Wer die Zahlen jedoch genauer anschaut, bemerkt schnell: Sozial benachteiligte Kinder, also jene, die ohnehin zu den Verlierer/innen im mehrsprachigen Bildungssystem zählen, sind durch die Pandemie noch einmal mehr abgesackt: Der klaffende Bildungsgraben öffnet sich weiter. So gesehen, meint Resilienz wohl Beharrungsvermögen: Die soziale Ungleichheit wirkt fort und wird durch die Krise noch verstärkt. Das Ergebnis ist nicht überraschend: Bildungsexpert/innen hatten es vorhergesehen. Luxemburg war in internationalen Vergleichen stets das EU-Land, dem es am wenigsten gelingt, durch öffentliche Schulbildung faire Chancen zum gesellschaftlichen Aufstieg für möglichst breite Bevölkerungsschichten zu gewährleisten.
Das ist nicht das einzige Manko des Schulsystems, das sich in der Krise deutlicher zeigt denn je: Im Deutsch-Leseverständnis haben alle Grundschüler/innen während der Pandemie an Leistungen eingebüßt – und auch hier sind die sozial Benachteiligten stärker betroffen. Das bedeutet aber mit aller Wahrscheinlichkeit auch: Wird diese Lücke nicht geschlossen, dürften es diese Kinder sein, die eh kaum Unterstützung von ihren Eltern zuhause erwarten können (die oft kein Deutsch oder Luxemburgisch sprechen), die in Zukunft riskieren, weiter abzurutschen. Denn Deutsch ist nicht nur die Alphabetisierungssprache und damit Grundstein für das Lesen- und Schreibenlernen. Es ist Unterrichtssprache, und wer da bereits am Anfang Defizite hat, auch das haben sämtliche Bildungsstudien ein ums andere Mal belegt – holt diesen Rückstand meist nicht wieder auf.
Und was ist Minister Meischs Antwort auf das beunruhigende Szenario? Die Summerschoul soll auch in diesem Jahr angeboten werden und der Appui verstärkt werden. Das ist lieb und nett und sollte sowieso selbstverständlich sein, aber ist kaum mehr, als im Sommer 2020 angeboten wurde. Und werden diese Angebote die Eltern bedürftiger Schüler/innen erreichen? Zumal wenn sie online bereitstehen? Es ist anzunehmen, dass diejenigen die Förderangebote nutzen werden, die sich bereits im komplizierten Schulsystem zurechtfinden.

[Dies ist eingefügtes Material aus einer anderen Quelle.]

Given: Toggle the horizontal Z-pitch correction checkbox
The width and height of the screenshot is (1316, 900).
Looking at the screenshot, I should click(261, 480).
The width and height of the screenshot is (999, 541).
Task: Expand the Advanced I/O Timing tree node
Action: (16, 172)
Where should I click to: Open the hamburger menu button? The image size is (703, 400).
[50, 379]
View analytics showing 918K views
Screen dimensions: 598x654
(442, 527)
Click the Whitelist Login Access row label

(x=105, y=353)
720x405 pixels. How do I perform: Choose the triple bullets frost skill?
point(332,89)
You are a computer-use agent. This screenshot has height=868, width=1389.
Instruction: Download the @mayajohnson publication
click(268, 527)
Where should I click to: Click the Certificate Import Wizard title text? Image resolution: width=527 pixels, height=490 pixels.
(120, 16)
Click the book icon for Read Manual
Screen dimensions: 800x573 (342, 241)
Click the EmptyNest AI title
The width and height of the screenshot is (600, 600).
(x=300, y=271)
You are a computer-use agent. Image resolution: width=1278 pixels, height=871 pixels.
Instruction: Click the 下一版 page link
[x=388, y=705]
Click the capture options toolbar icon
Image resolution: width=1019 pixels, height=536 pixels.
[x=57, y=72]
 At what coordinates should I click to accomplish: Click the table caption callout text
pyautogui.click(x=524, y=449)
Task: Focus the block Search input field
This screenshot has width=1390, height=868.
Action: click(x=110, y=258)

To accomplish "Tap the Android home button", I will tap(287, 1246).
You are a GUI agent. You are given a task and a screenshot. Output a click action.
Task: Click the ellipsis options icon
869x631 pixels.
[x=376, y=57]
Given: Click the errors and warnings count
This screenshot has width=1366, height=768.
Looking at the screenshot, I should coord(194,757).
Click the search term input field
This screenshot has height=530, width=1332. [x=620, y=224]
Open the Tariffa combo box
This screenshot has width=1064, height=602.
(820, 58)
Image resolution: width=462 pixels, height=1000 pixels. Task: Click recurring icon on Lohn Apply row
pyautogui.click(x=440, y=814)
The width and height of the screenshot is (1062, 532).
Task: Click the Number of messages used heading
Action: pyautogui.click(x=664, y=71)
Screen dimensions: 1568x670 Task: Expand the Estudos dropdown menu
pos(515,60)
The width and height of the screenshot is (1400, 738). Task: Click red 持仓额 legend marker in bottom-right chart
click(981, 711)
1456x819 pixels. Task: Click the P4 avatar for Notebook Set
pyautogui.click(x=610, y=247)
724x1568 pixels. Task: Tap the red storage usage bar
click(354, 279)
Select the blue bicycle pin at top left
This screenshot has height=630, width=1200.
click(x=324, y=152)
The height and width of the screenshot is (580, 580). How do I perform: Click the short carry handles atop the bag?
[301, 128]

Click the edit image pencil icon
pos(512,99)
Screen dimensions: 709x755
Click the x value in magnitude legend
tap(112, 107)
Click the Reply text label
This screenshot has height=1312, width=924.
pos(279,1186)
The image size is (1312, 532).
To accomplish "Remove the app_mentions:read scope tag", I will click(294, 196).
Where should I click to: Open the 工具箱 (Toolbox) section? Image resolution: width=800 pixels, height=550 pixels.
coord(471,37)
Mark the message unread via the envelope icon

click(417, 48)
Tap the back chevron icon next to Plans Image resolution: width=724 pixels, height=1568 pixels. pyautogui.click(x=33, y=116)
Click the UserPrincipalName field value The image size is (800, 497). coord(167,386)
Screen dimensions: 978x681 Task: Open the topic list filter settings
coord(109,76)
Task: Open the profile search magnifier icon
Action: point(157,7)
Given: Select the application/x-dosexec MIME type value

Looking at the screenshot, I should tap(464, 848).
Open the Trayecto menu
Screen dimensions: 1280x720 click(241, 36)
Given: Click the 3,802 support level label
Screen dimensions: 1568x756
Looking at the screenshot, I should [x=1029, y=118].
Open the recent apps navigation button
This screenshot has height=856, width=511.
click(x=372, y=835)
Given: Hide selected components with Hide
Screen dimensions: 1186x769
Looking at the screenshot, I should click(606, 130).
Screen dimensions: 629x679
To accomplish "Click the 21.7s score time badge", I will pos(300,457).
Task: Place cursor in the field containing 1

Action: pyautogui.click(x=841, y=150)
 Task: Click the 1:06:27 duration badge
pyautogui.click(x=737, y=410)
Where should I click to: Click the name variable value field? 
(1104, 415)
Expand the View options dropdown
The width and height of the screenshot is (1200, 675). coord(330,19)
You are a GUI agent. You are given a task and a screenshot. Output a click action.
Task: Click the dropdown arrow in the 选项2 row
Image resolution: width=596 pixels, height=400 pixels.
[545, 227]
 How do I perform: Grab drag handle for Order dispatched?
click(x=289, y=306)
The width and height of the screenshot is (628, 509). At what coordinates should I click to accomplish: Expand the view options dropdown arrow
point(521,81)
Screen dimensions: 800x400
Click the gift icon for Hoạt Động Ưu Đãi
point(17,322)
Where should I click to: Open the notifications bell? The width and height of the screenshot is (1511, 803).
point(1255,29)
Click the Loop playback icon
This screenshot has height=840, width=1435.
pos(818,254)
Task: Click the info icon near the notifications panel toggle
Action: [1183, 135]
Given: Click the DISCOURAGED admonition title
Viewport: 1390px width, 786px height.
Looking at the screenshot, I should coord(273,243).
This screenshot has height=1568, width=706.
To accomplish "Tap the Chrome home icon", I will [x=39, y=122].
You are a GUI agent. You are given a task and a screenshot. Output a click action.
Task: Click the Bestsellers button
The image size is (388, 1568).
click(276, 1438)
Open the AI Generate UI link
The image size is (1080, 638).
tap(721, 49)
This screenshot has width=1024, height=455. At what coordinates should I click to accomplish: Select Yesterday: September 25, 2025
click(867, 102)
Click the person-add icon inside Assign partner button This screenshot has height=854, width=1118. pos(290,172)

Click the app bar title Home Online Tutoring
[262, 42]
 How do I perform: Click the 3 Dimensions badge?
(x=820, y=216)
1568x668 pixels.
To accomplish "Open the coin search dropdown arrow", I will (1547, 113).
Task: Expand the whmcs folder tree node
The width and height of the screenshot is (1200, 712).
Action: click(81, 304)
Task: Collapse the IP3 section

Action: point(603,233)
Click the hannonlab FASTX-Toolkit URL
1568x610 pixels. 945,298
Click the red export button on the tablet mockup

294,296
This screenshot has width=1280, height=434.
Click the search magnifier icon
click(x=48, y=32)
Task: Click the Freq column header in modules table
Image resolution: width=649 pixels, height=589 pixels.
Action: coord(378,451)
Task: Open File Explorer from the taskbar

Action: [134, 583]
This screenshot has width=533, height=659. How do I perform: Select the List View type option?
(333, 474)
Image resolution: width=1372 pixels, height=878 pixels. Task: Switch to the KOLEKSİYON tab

Statt nun eine Förderoffensive zu starten, die den Namen verdient und Betroffenen eine realistische Chance bietet, Verlorenes aufzuholen, Kenntnisse auszubauen und zu festigen, mit motivierten Lehrkräften und modernsten Methoden (also nicht nur stures Wiederholen von Vokabelreihen), bleibt eine Offensive trotz historischer Pandemie aus. Es gibt keine Idee, kein erklärtes Ziel, nicht einmal ein echtes Innehalten, um die Herausforderungen anzugehen, die sich erst recht nach der Krise stellen werden, auch nicht, sich dazu mit Lehrern, Eltern (auch den nicht-luxemburgischen) zusammenzusetzen und zu beraten. Hier lässt sich der wahre Wert erkennen, den der Schulminister den Entwicklungschancen sozial benachteiligter Kinder und Jugendlicher in diesem Land beimisst.